To successfully sell to Fortune 500 companies, pay special attention to the following five key areas where you’ll need to adjust your typical selling strategy and expectations.
1) Target Identification
When selling into smaller businesses, you can usually target a particular role as your point of contact. For example, the vice presidents of marketing at small and midsize businesses (SMBs) have similar responsibilities to one another.
But titles at Fortune 500 companies aren’t always consistent with those at SMBs, or across other Fortune 500s. The vice president of marketing at one Fortune 500 could have a completely different role than her counterpart at another.
You must identify not only the correct contact at each corporation, but also who has true decision-making abilities. Spend time checking LinkedIn profiles and websites to discern the best two or three people to contact, and start with them. If you end up getting in contact with the wrong person, but they’re open to a conversation, use them as a resource and advocate to get connected to the right person.
2) Decision-Making Process
Getting a “yes” from the key decision maker at an SMB usually means you have a deal. At Fortune 500s, however, the people you pitch to likely need approval from the C-suite, the board, or other departments before pulling the trigger on a sale.
Verse yourself in what it takes to become an approved vendor and how to successfully execute agreements with brands’ legal departments at Fortune 500 companies. Many deals die at the contract stage due to a lack of patience or unclear terms. By educating yourself, you’ll save time and close more sales.
3) Sales Cycle
Selling into Fortune 500 companies is a long, strenuous process that can last twice as long (or more) than your typical sales process. In an SMB, you often work with just one person or a small team to close a deal. But because the Fortune 500 decision-making process includes more stakeholders, the time it takes to negotiate and close a deal with one will take you much longer. Your ability to navigate and stay focused is that much more important, so forecast extra time for negotiations and for the purchase to be processed.
Spend time refining your content nurturing process for brands. Content serves a dual purpose: to educate, and to move prospects down your sales funnel to the point where they’re deciding — on their own — to use your product or service. This is especially important for Fortune 500 companies. Make sure you have reasons to reach out, and double down on providing useful resources.
4) Immediate Value
The potential profit and benefits of partnering with a Fortune 500 company mean that the stakes of your pitch are very high, especially because these companies hear pitches from vendors every day. So even if you have a truly unique product or service, standing out is crucial if you want to reach influential decision makers.
One way to separate yourself from the crowd is to provide immediate value. We’ve found that when our sales team reaches out to large companies, the best ways to show value and prove our credibility are to either help them out in some way (by providing an introduction or some advice), or to show results we’ve achieved for other companies and demonstrate how those results relate to our prospect.

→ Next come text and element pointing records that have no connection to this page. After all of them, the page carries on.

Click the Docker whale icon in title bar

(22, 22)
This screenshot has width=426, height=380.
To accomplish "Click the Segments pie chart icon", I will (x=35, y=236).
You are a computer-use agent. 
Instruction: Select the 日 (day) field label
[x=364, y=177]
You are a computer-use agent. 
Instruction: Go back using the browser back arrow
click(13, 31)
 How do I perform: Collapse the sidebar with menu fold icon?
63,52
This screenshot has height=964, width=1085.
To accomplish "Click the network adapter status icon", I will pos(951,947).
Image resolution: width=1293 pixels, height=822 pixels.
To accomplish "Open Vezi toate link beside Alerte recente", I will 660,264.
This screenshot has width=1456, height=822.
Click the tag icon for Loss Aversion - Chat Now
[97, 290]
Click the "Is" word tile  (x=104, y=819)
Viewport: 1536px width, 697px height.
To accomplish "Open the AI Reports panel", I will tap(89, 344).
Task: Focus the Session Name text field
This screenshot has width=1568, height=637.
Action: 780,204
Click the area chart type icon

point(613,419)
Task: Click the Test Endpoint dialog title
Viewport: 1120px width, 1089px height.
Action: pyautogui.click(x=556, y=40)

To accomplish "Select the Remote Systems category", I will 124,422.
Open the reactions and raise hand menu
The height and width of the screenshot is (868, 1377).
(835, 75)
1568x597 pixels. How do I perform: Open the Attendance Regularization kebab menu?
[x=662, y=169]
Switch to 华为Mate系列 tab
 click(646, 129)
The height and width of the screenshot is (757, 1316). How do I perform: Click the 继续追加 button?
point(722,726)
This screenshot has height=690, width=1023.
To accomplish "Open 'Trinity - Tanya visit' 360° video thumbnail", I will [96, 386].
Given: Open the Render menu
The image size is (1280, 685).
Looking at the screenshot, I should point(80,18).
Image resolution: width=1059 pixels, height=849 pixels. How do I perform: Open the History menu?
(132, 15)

Due to our network and publication relationships, we’re able to connect influencers with organizations in their industries. For example, Gina McDuffie, chief marketing officer at VER (formerly at GES), was looking for great organizations to join, so my team connected her to the incredible community at The CMO Club. She went to the first event and loved it. Soon after, GES became a client of ours and has been wonderful to work with. Helping other prospects in ways like this has helped us gain trust early on because it shows we truly care about being a resource to companies.
If you’re not able to prove yourself early on and start painting a picture of how Fortune 500 companies can take advantage of your product or services, you won’t get a chance to compete in the long sales process. Identify content you can provide that shows your ability to help companies like theirs.
Another way to differentiate your company is to showcase a history of success. While SMBs may be more willing to take a chance on a company with a less-established track record, Fortune 500s want to be absolutely certain you’re worth their investment. Use a custom analytics template to collect data and leverage case studies, testimonials, good press coverage, and a quality website. The more evidence you have to prove your credibility, the better your chances are for a conversion and shorter sales cycle.
Effective branding and public relations are important throughout the entire sales process, but these elements are particularly useful when building credibility. Consistent, positive press signals to other companies that you’re well established and thriving financially. Frequently published and relevant content engages your target prospects before you even sit for a pitch meeting.
Fortune 500s can be tough sells, but landing just one account could transform your business. Understanding the differences between pitching a major brand and a smaller company is the first step toward nailing the sale and moving your own organization to the next level.